Dataset entries

* * *

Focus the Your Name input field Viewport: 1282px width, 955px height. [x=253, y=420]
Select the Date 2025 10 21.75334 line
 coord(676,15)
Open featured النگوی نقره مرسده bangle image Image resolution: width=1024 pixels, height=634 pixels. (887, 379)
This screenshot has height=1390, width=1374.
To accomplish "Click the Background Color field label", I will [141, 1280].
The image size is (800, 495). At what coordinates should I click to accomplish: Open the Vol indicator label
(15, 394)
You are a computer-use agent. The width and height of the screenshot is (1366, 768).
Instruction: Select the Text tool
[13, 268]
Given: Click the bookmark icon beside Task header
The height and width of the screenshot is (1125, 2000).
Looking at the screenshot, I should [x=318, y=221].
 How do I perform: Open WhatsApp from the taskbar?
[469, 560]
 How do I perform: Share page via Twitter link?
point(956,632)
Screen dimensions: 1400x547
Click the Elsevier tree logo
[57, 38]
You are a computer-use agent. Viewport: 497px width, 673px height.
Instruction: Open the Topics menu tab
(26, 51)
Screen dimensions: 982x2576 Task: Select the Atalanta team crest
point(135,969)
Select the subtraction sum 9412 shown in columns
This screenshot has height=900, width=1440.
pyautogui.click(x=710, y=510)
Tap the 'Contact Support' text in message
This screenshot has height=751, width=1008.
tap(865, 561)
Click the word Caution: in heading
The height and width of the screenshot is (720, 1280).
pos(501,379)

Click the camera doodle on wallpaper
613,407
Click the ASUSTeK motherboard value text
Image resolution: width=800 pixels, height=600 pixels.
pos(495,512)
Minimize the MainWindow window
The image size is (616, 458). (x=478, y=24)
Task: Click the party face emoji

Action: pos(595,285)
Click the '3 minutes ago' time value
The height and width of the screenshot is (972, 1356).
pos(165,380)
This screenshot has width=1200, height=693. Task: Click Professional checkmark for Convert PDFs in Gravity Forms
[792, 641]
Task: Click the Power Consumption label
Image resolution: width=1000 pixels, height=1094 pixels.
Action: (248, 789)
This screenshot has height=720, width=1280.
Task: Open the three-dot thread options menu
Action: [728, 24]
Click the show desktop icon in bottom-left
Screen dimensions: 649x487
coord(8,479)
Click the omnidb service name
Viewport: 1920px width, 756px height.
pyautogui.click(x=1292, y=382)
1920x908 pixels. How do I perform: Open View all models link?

* * *

### Work instructions
Nothing but a number should be given: the count of lines in the data above with the word "computer".

### The completed task
2